## BEGIN Exercise material
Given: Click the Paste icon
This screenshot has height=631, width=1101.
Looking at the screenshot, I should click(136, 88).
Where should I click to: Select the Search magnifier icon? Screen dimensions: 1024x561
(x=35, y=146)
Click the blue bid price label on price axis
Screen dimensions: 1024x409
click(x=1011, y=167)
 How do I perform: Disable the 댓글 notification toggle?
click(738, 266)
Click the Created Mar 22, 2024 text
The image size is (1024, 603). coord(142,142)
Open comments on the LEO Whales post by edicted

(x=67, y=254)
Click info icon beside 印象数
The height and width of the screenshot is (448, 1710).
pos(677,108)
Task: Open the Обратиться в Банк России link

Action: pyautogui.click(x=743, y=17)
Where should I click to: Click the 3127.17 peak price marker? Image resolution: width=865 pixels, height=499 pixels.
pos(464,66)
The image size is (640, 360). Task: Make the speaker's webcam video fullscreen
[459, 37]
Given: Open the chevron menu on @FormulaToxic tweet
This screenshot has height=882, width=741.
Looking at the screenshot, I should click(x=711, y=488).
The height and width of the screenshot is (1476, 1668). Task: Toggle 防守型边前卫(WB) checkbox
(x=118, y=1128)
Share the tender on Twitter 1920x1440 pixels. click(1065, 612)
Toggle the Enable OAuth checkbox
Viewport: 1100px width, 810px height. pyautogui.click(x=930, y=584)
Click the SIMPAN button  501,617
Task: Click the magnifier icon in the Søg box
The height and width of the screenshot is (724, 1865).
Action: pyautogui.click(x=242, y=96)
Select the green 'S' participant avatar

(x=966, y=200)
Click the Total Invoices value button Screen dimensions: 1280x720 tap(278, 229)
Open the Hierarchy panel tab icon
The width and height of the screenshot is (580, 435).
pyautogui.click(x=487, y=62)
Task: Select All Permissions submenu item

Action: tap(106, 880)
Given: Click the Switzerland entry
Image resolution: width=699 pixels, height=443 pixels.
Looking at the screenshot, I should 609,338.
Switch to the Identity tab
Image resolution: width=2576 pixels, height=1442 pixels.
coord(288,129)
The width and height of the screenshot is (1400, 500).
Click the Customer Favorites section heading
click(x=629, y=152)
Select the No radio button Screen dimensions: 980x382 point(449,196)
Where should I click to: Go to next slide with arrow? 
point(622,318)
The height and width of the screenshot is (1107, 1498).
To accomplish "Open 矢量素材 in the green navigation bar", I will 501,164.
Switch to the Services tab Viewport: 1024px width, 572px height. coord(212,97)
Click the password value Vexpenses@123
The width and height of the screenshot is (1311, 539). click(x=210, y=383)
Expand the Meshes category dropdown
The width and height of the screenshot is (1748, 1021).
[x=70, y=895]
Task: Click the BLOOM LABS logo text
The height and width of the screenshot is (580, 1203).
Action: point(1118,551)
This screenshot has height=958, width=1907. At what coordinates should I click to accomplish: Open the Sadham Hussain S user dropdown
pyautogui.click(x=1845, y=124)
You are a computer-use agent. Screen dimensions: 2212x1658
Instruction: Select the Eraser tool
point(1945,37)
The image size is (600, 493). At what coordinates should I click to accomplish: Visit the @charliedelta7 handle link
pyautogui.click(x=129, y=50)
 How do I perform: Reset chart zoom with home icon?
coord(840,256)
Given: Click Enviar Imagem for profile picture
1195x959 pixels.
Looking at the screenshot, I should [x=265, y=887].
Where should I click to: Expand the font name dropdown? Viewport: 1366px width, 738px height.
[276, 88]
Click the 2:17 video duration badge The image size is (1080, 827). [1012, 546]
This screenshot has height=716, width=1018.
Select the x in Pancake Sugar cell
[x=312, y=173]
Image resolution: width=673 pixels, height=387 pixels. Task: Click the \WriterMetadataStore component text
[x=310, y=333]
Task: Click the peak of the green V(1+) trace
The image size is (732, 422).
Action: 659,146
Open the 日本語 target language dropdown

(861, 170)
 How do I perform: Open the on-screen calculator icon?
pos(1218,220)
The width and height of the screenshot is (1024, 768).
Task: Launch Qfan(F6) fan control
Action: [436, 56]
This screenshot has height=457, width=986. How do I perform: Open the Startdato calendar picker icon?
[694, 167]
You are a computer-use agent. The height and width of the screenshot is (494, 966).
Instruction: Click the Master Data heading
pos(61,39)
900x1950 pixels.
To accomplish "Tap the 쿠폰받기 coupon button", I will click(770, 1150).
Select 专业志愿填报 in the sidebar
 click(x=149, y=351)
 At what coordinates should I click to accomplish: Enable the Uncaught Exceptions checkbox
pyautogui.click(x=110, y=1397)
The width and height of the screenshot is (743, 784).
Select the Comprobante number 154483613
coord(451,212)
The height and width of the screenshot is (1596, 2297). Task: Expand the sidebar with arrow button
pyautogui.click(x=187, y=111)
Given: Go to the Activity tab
## END Exercise material
## Exercise directions
Tally the lines of the records above that contain the string "This", matching case exactly, and reply with the number alone.

## Solution
5